Counsel/Corporate Secretary and His Firm Are Not 'Disinterested'
The Bankruptcy Court for the District of Delaware has ruled that where a partner at a law firm served as corporate secretary for the debtors within 2 years of the filing date, this attorney was an “officer” of the debtors and neither the attorney nor his firm was qualified as a “disinterested person” to be retained by the debtor in bankruptcy. In re Essential Therapeutics, Inc., No. 03-11317 MFW (June 13).
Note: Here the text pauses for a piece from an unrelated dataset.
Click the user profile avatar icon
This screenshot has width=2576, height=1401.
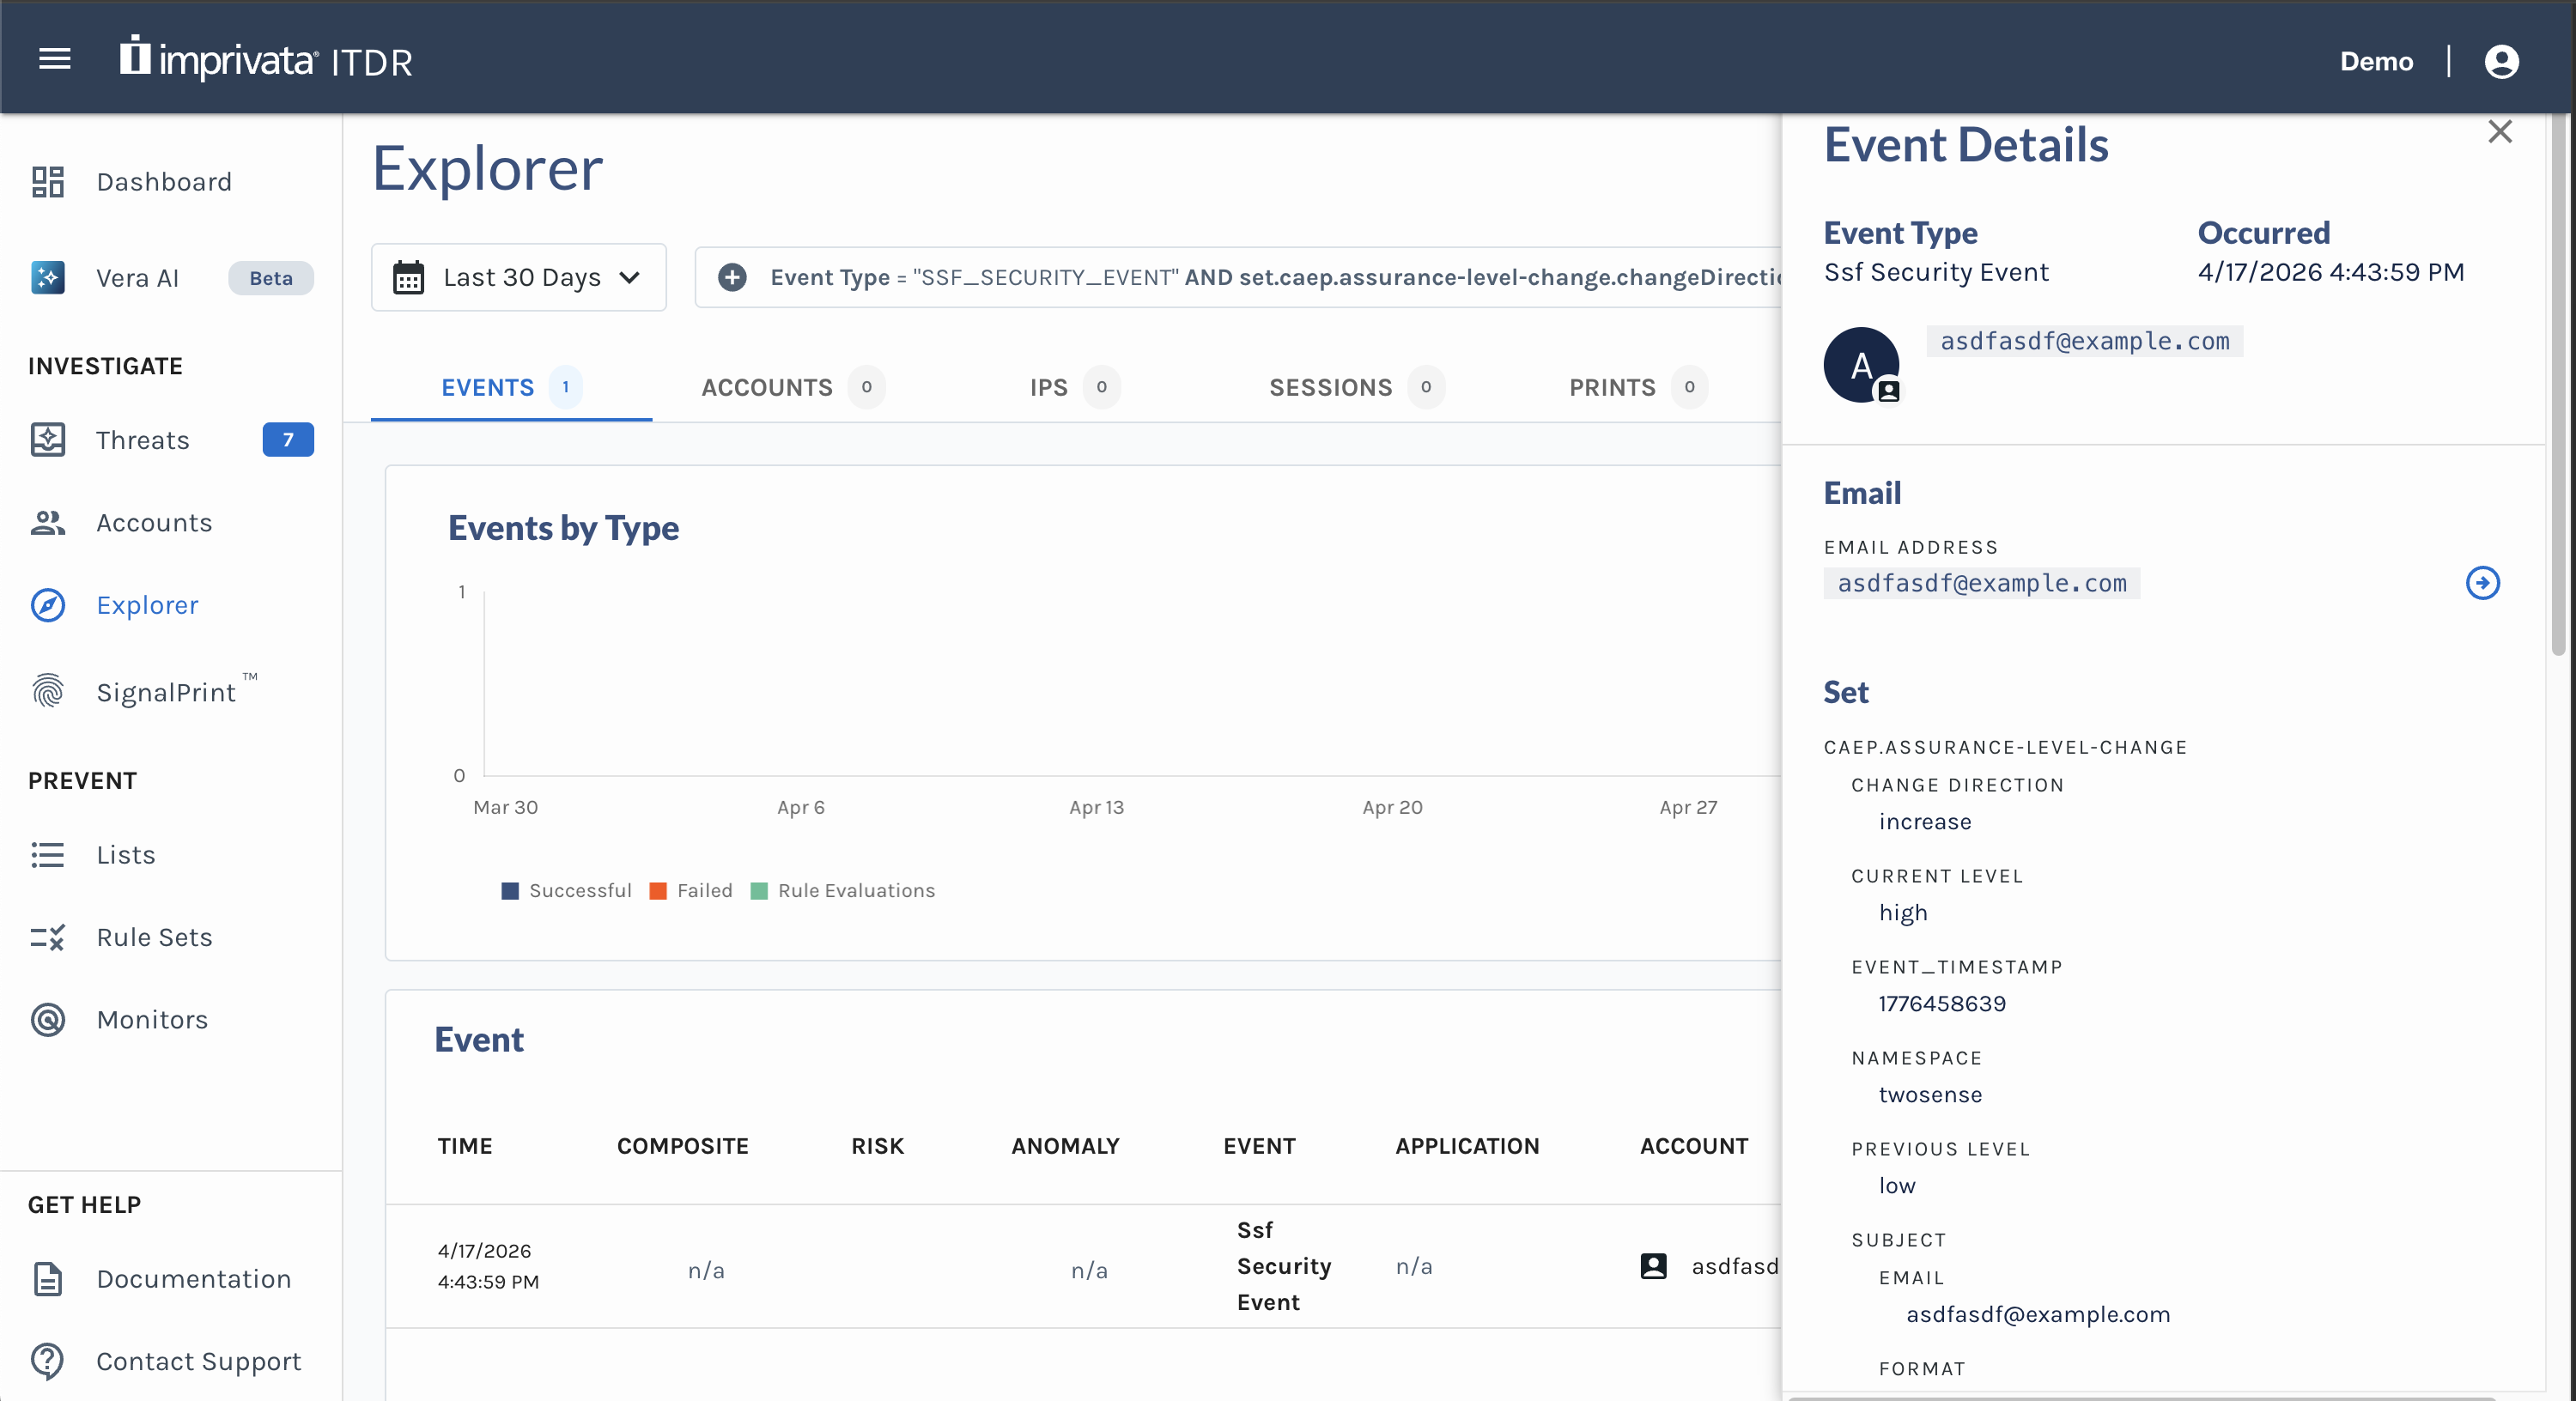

Chapter 11 debtors filed an application to retain counsel and the United States Trustee objected, claiming that law firm was not “disinterested.” The bankruptcy court agreed with the Trustee's office and denied the debtors' application. The court found that because a partner at the firm held the position of secretary of several of the debtors at various times within 2 years of the filing of the petition, this individual was an “officer” of debtors and therefore not “disinterested.” The court rejected counsel's argument that although he was an officer under the debtors' by-laws, his role was only ministerial and he should not be considered an officer of the debtors. The court stated that the words of ' 101(14) “are not ambiguous; they preclude retention if the professional served as an officer of the Debtors within 2 years of the petition date. Congress did not state that disqualification is mandated only if the officer was an executive or had more than a ministerial role.” Therefore, the court refused to inquire into what role the officer may have played, focusing instead on only whether the professional was in fact an officer within the proscribed time.
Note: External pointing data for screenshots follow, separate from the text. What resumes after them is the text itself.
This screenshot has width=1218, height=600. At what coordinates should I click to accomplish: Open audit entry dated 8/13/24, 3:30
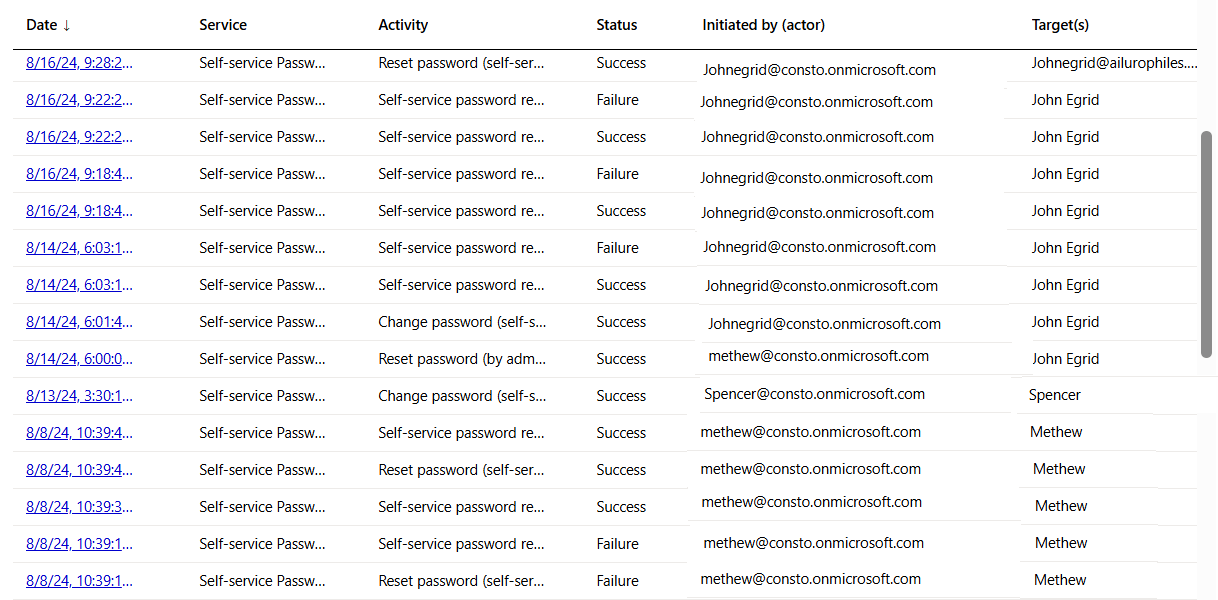(79, 395)
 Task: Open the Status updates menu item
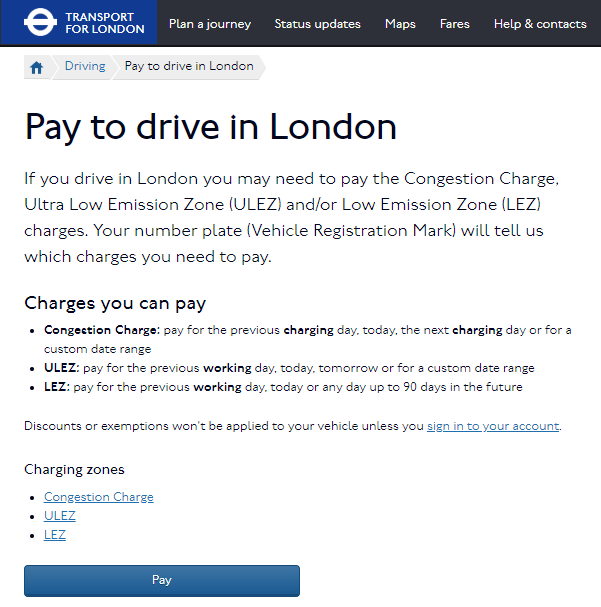tap(317, 24)
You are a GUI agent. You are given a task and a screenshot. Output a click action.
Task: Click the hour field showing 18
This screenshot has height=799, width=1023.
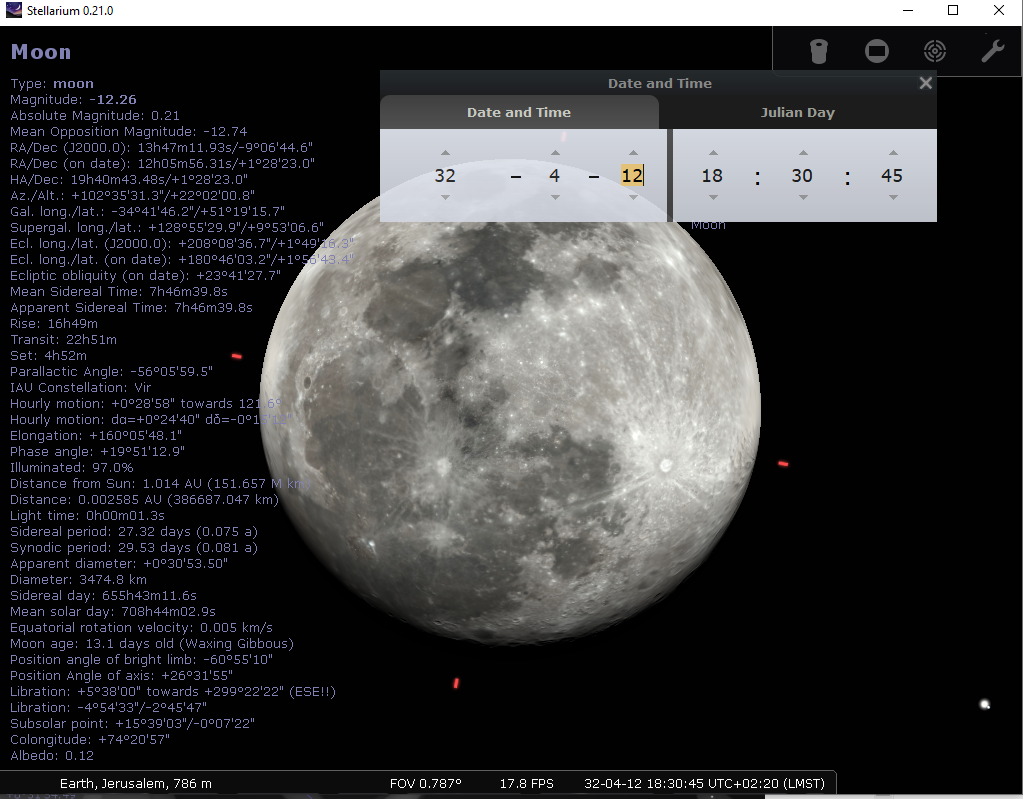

The court further found that the disqualification of the partner also mandated disqualification of his entire firm. The court found that “not having a general rule which disqualifies the firm because of one member's disinterestedness would require that we interrogate all the members (and even associates) of the firm who will be doing work on the file to ascertain whether the actions of the attorney who served as an officer of the debtor would impair their ability to act on behalf of the debtor and the estate in an impartial manner. This would be a Herculean task.” Second, in enacting ' 101(14)(D), Congress “apparently believed that service as an officer or director of a debtor within the two years before the bankruptcy case was filed would affect 'the essential character of independence and disinterestedness which is required' of counsel for the estate … Given the current climate of distrust of officers and directors of corporations, it is entirely possible that officers of the Debtors may be subject to suit or, at a minimum, to questions regarding their role in the Debtors' demise.” Consequently, it would be impossible for the firm to adequately represent the Debtors' interests.